== Source document ==
==================================================
Banking on AI: How the banking industry is adopting tech to take on the future

David Koscheski | Director of Industry, Banking

Ten years ago, it would have been tough to imagine today’s banking landscape. With rapidly evolving technological innovations and changing customer expectations, competition from fintech, Big Tech, and smaller, niche institutions has turned up the heat on the industry as a whole. The future is here, but many of these institutions are overwhelmed by the hype of technologies like AI and don’t have a clear path to implementation. How do organizations cut past the hype to get to practical uses for AI in real-world banking?

Exceeding customer expectations

Retail and institutional banking customers expect customized products, services and personalized experiences. New and exciting applications of emerging technology to the financial services industry, and in particular to banking, is opening the door to new ways of delighting customers. Banks that can take advantage of these technologies to replace historically cumbersome processes and turn around seamless experiences to enhance their customers’ lives, are gaining traction by leaps and bounds over those that do not. Personetics, a company focused on delivering AI-powered personalized insights and advice within digital banking platforms reports 35% higher customer engagement, 20% growth in accounts and balances, and 17% on advice and product recommendation taken (CTR) when value added personalized insights and advice are provided to customers.
==================================================
== Data shown ==
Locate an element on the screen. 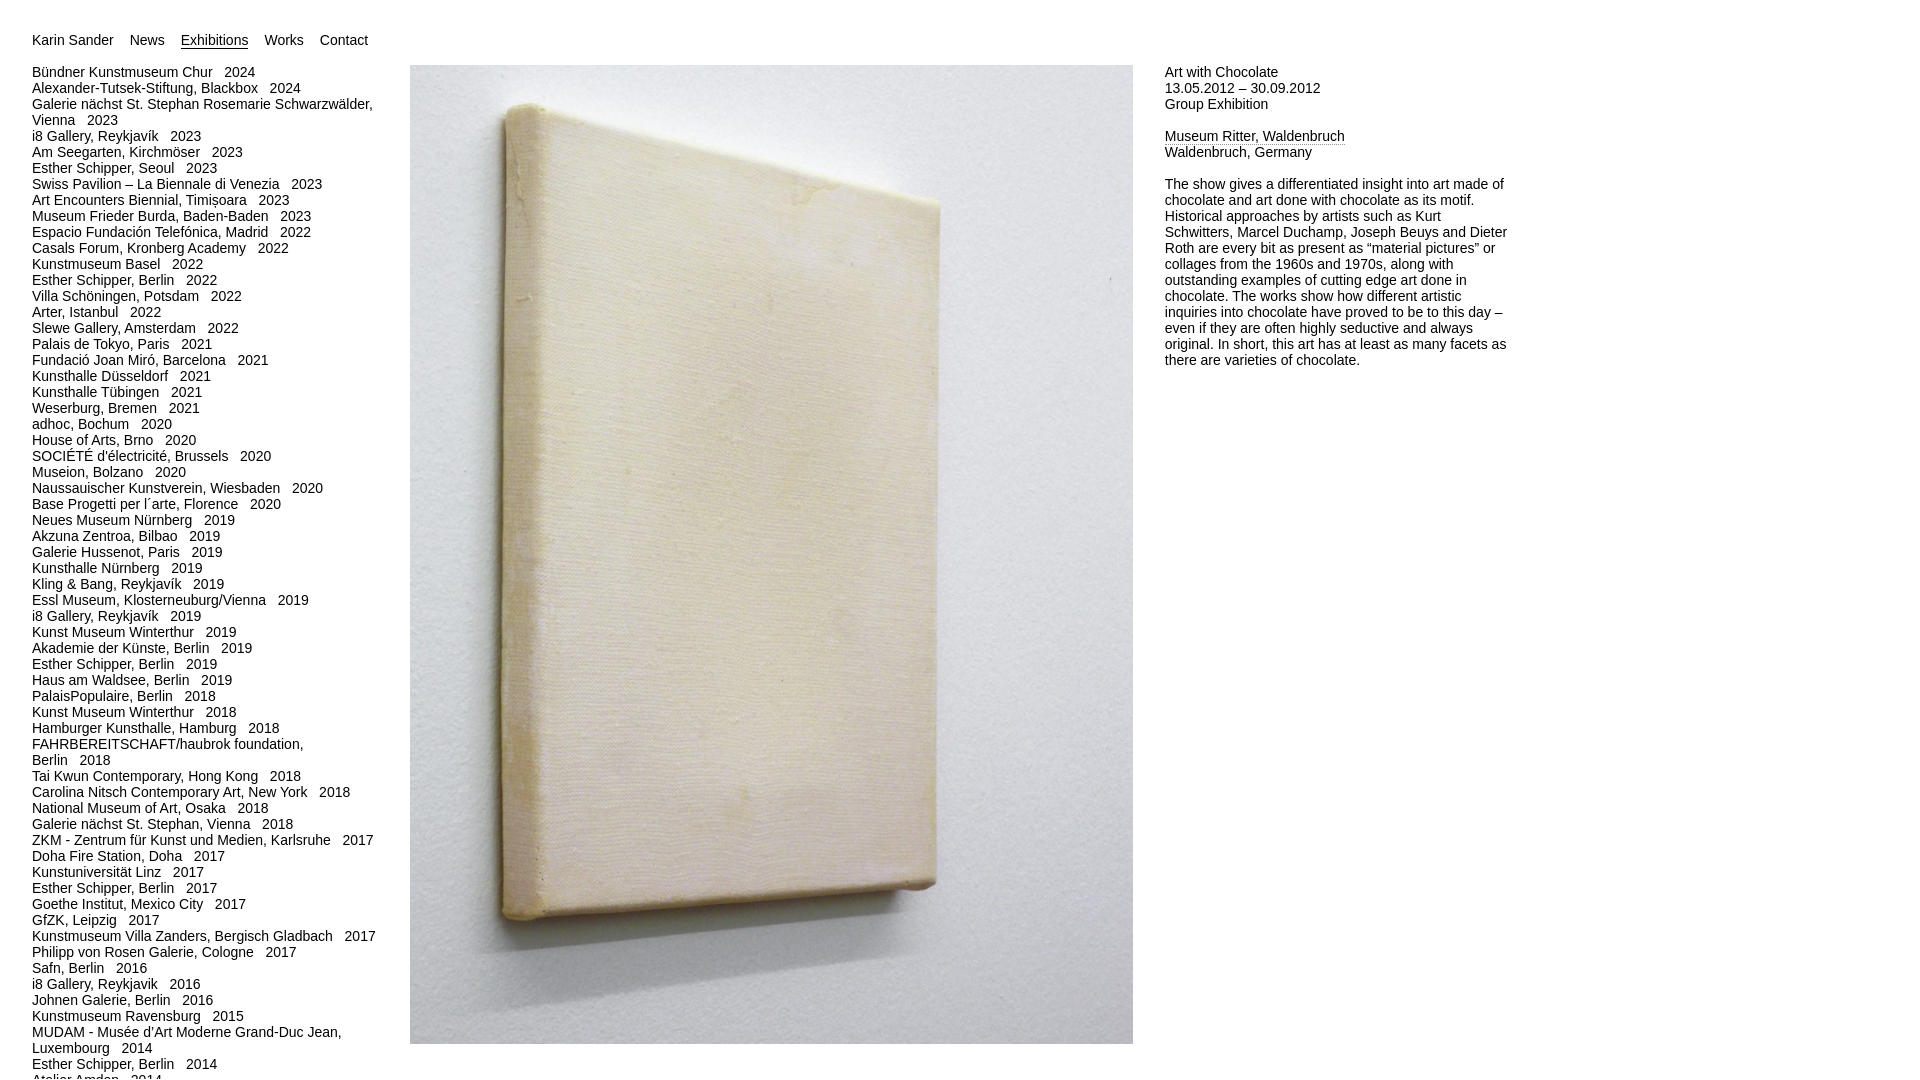  Contact is located at coordinates (344, 40).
==================================================
Pick up the article on how banks are adopting AI right after its last sentence and keep writing it.

Banking institutions that are investing in AI not only work better for their customers; they work better overall. Leveraging AI and machine learning to analyze data and offer proactive solutions to customers saves time across operations and sales functions and solidifies the bank’s relationship with the customer. For example, being able to automatically offer a longtime customer a better rate on their loan or offer add-on services to an existing account based on timely information saves account managers time on paperwork and on the phone with customers.

AI+HI = Individualized financial wellness

Many people in the banking industry think of AI as either a means to automate specific operations or as a technology that will replace all human workers. Neither of those assumptions is how banks are actually using AI. Banks that synthesize digital and human intelligence to focus on developing better products, services, and client experiences deliver greater value and more customer loyalty.

Banks get the most out of AI+HI through leveraging each of their strengths: AI to uncover insights at scale and drive simple transactions on digital channels, and HI to deliver on more challenging, advisory interactions that build customer trust. AI can help HI stay ahead of individual needs and provide valuable, actionable insights to improve the customer experience. With the two forces working in tandem, banks can deliver Individualized Financial Wellness through enabling personalized experiences at scale across a larger swath of their clientele, beyond only high-touch clients.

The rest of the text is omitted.